List of tasks:
(a) According to the news report, how old was the man arrested by officers in Alliance?
(b) Rewrite everything in the news report from "Police in Ohio" down to "on his arm.", substituting "cautioning" for "warning" wherever it appears.

Given text:
Ohio police fear more may start injecting themselves with the combination Reuters


  • Police in Alliance fear new 'disturbing trend' could emerge.
  • 25-year-old found with horrific injuries after injecting Rizzy powder.

Police in Ohio are warning against a possible new drug trend after a user's arm was "eaten away" when he injected heroin laced with a powder used to change colour of flower petals.

Officers in the town of Alliance are warning other forces about a potential "very, very disturbing" trend after arresting a 25-year-old man with severe skin pealing and black marks on his arm.

The suspect said his injuries were a result of injecting heroin mixed with Rizzy – a powder believed to be used by some florists to dye rose petals.

A description on the company's website reads: "Rizzy powder is a flower centrepiece maker. For white flower centrepiece, add 1/2 teaspoon to water in vase. Cut the end off of a flower so that it has a fresh surface. Allow several hours for Rizzy to be incorporated into the petals of the flower."

It adds: "Toxic. Do not ingest. Keep out of reach of children. Call doctor immediately if ingested."

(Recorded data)
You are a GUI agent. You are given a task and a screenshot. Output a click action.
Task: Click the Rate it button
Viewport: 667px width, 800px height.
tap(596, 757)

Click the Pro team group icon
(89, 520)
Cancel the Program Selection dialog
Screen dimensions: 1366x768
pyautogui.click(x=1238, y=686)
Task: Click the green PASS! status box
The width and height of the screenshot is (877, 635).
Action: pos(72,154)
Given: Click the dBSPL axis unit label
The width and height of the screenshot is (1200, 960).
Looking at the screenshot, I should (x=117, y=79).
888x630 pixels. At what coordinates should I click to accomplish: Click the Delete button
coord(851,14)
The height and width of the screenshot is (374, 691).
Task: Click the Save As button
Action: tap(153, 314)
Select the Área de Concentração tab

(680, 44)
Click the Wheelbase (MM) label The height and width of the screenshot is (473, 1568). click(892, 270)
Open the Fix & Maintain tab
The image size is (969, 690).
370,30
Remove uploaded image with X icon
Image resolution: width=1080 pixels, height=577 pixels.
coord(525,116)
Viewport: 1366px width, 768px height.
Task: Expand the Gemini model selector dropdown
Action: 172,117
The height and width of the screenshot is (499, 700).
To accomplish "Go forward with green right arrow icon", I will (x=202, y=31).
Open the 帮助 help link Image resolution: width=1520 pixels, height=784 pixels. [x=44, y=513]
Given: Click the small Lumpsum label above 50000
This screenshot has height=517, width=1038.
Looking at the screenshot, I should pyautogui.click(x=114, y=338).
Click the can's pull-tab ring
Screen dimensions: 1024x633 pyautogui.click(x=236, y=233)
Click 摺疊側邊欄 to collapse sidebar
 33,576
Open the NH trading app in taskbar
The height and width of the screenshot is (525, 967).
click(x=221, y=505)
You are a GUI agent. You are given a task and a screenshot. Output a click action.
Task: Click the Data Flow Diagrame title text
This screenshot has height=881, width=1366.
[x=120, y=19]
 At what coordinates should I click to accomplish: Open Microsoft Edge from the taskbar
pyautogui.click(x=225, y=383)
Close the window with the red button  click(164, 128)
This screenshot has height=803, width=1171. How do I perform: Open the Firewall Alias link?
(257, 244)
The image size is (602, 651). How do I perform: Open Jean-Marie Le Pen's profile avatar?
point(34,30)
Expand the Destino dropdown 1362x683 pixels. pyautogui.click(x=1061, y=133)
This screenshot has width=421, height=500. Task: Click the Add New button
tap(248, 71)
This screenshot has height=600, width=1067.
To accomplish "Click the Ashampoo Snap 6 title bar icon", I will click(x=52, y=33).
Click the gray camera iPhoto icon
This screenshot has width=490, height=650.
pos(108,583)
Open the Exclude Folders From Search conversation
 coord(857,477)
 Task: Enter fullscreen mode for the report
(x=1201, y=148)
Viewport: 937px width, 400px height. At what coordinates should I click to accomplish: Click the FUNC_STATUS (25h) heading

Written responses:
(a) He was 25 years old.

(b)
Police in Ohio are cautioning against a possible new drug trend after a user's arm was "eaten away" when he injected heroin laced with a powder used to change colour of flower petals.

Officers in the town of Alliance are cautioning other forces about a potential "very, very disturbing" trend after arresting a 25-year-old man with severe skin pealing and black marks on his arm.